Il faut avoir une bonne maîtrise de ses jambes dans ce genre de cas.

Donc un couple assorti et "standard" sera facile à seller convenablement pour les deux parties. Si on a un couple complètement désassorti ou des morphologies très particulières (un cheval très court pour un cavalier très grand, ou un cheval très costaud pour un cavalier tout menu), les solutions classiques vont être bien plus difficiles à trouver. Il faudra s'orienter sur des gammes de selles assez spécifiques, et ça a un prix. Parce que oui, évidemment, si on a besoin de quelque chose qui sort de l'ordinaire, le budget s'en ressent... 

La surface portante

En saddle fitting, le premier critère quand on cherche à assortir un couple, c'est la relation entre la longueur du fémur du cavalier et la longueur du dos du cheval.
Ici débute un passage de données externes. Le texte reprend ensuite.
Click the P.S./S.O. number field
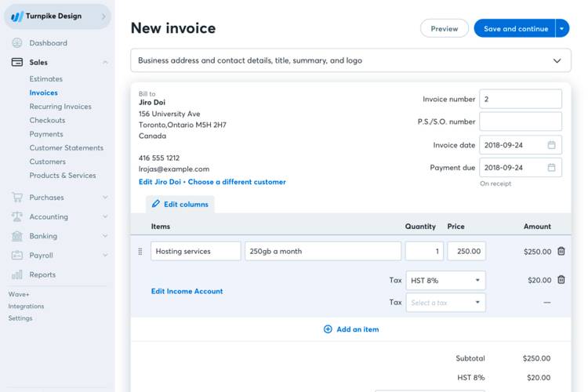Screen dimensions: 588x392 520,122
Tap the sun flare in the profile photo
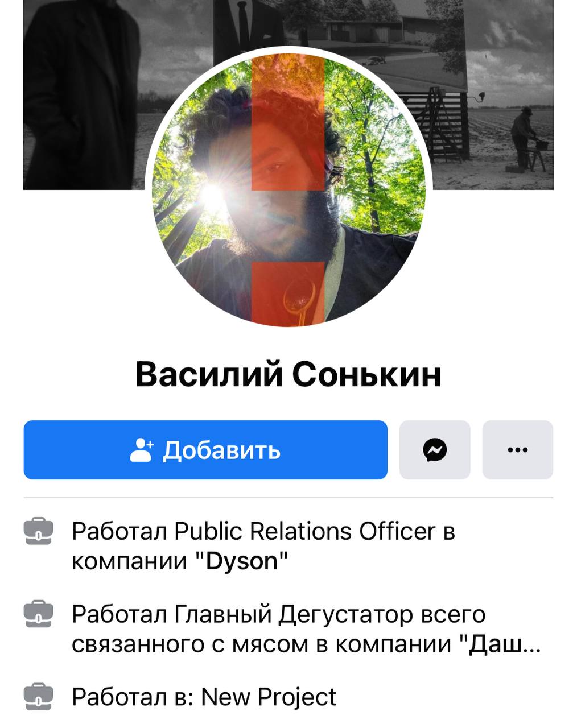Image resolution: width=577 pixels, height=728 pixels. (212, 196)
Ce que j'appelle "dos", c'est en fait la surface portante, qui est délimitée par l'épaule à l'avant, le rein à l'arrière, et qui consiste grosso modo en la partie "basse" de la cage thoracique, de T9 à T18 - notez que les arabes et les barbes et tout ce qui est croisé avec ces races est susceptible d'avoir une paire de côtes en moins, donc une surface portante plus courte.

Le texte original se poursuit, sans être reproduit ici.